В августе Платонов напоминает о себе письмом, которое заносит и оставляет, возможно, не застав хозяина дома (хотя из поездки Горький уже вернулся), – оставляет вместе с рукописью.
На этот раз мы точно знаем, какая это рукопись. Это «Чевенгур».
«Глубокоуважаемый Алексей Максимович.
Я у Вас был два месяца назад. Теперь я прошу прочитать мою рукопись. Ее не печатают (в „Федерации“ отказали), говорят, что революция в романе изображена неправильно, что все произведение поймут даже как контрреволюционное. Я же работал совсем с другими чувствами, и теперь не знаю, что делать. Обращаюсь к Вам с просьбой прочитать рукопись и, если будет Ваше согласие, сказать, что автор прав и в романе содержится честная попытка изобразить начало коммунистического общества. Уважающий Вас Андрей Платонов».
На конвертике с надписью «A. M. Горькому» Горький для памяти делает свою надпись: «Андрей Платонов, писатель». Но романа не читает: опять некогда, надо ехать во второе путешествие по стране, на этот раз на юг: Нижний Новгород, Волга, Сталинград, Астрахань, Ростов, Новочеркасск, Сочи, Сухуми, Тифлис, Владикавказ… 10 сентября поездка прервана – у Горького кровохарканье. 11 сентября он в Москве.

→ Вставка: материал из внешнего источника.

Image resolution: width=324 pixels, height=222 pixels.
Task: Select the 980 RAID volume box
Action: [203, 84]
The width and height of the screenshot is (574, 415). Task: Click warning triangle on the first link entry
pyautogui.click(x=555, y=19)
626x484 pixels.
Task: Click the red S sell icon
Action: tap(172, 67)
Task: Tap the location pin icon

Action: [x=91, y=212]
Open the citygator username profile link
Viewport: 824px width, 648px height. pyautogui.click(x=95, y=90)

12 сентября Платонов снова напоминает о себе:
«Глубокоуважаемый Алексей Максимович!
Месяц приблизительно назад я отнес Вам рукопись своего романа „Чевенгур“. Вы тогда уехали. Теперь я узнал, что Вы возвратились. Прошу Вас прочитать рукопись и помочь тому, чтобы она была напечатана, – если Вы найдете, что рукопись заслуживает этого. Уважающий Вас Андрей Платонов…»

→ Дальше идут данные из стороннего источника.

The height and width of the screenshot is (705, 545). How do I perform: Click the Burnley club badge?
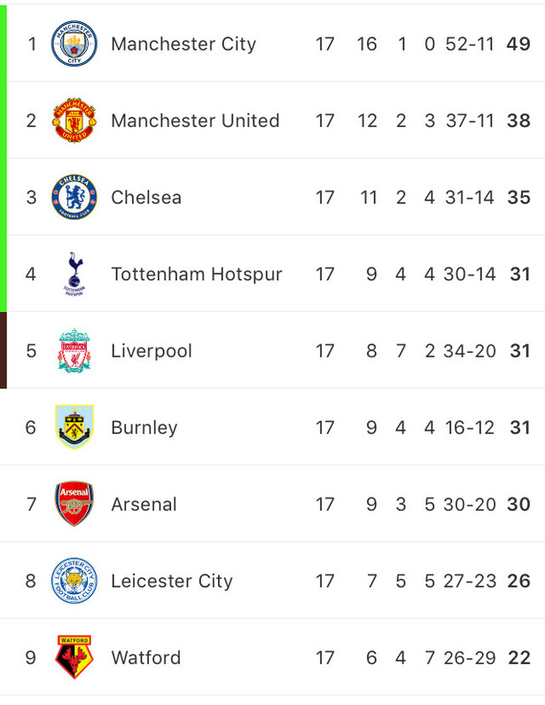[x=74, y=427]
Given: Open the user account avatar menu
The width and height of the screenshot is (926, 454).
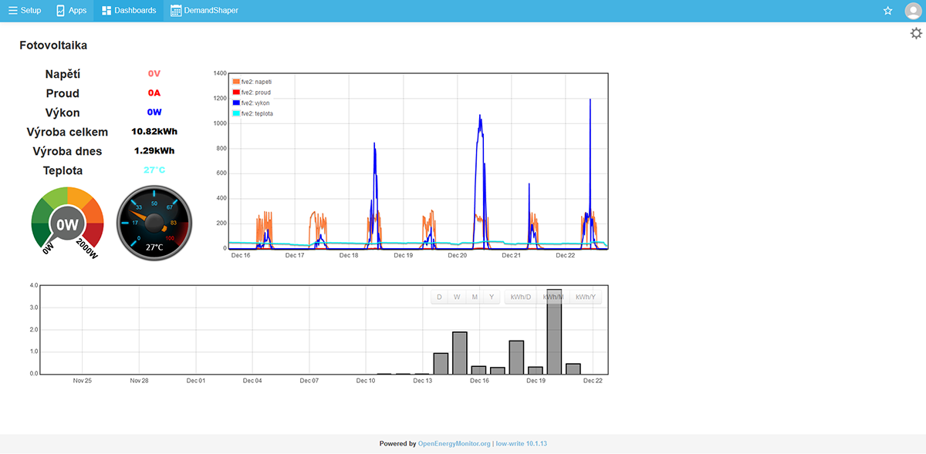Looking at the screenshot, I should click(x=913, y=11).
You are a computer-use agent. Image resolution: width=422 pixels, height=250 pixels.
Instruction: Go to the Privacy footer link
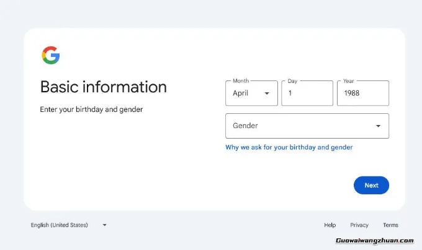tap(359, 225)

Горький садится читать роман.
Он читает его шесть дней.
«А. Платонову.
Человек Вы – талантливый, это бесспорно, бесспорно и то, что Вы обладаете очень своеобразным языком. Роман Ваш – чрезвычайно интересен, технический его недостаток – чрезмерная растянутость, обилие „разговора“ и затушеванность, стертость „действия“. Это особенно сильно замечаешь со второй половины романа.

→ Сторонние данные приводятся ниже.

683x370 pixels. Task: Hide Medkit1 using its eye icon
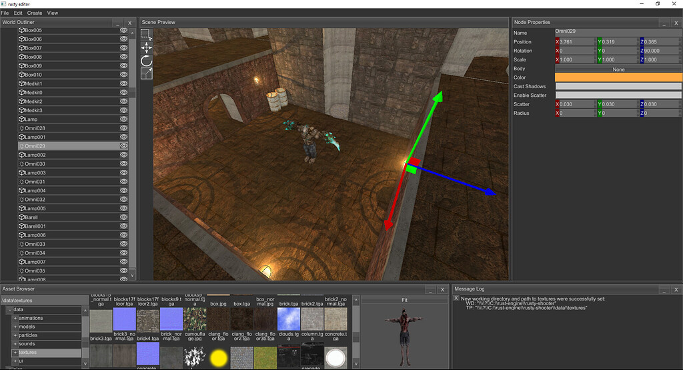pyautogui.click(x=123, y=83)
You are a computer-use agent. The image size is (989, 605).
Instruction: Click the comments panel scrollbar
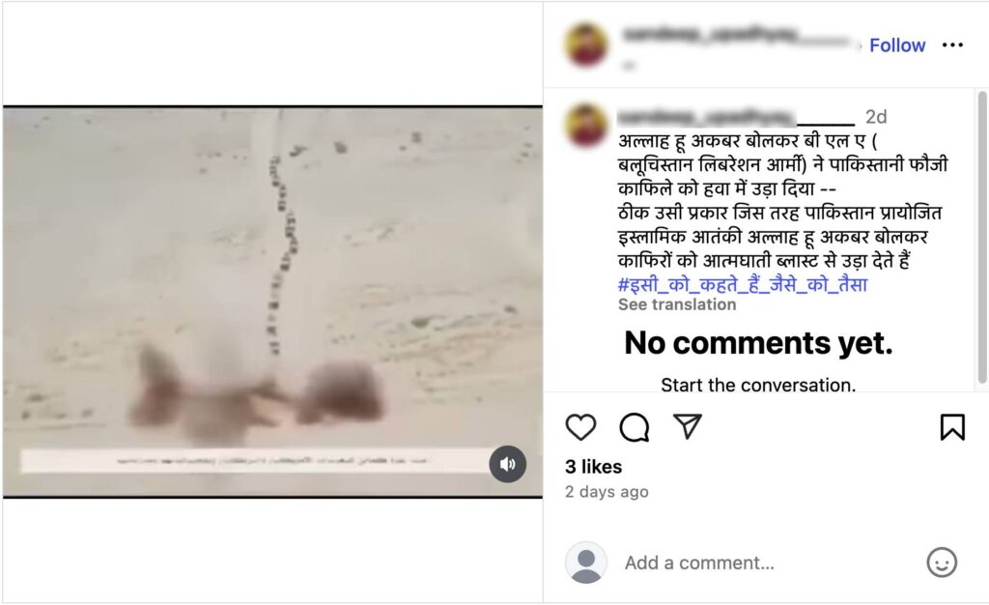coord(982,237)
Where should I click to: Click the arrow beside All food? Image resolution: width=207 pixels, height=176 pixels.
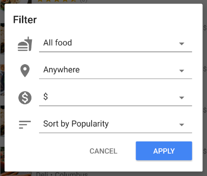[x=181, y=44]
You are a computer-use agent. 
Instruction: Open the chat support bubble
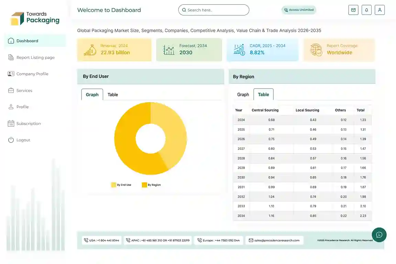coord(379,235)
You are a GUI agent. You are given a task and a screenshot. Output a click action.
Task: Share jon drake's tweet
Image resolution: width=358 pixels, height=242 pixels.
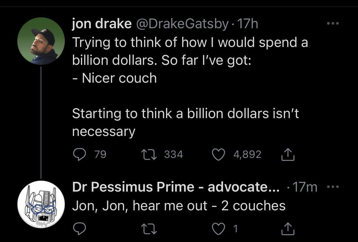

Но, при неоспоримых достоинствах работы Вашей, я не думаю, что ее напечатают, издадут. Этому помешает анархическое Ваше умонастроение, видимо, свойственное природе Вашего „духа“. Хотели Вы этого или нет, – но Вы придали освещению действительности характер лирико-сатирический, это, разумеется, неприемлемо для нашей цензуры. При всей нежности Вашего отношения к людям, они у Вас окрашены иронически, являются перед читателем не столько революционерами, как „чудаками“ и „полоумными“. Не утверждаю, что это сделано сознательно, однако это сделано, таково впечатление читателя, то есть – мое. Возможно, что я ошибаюсь.
Добавлю: среди современных редакторов я не вижу никого, кто мог бы оценить Ваш роман по его достоинствам… Это мог бы сделать А. К. Воронский. Но, как Вы знаете, он „не у дел“.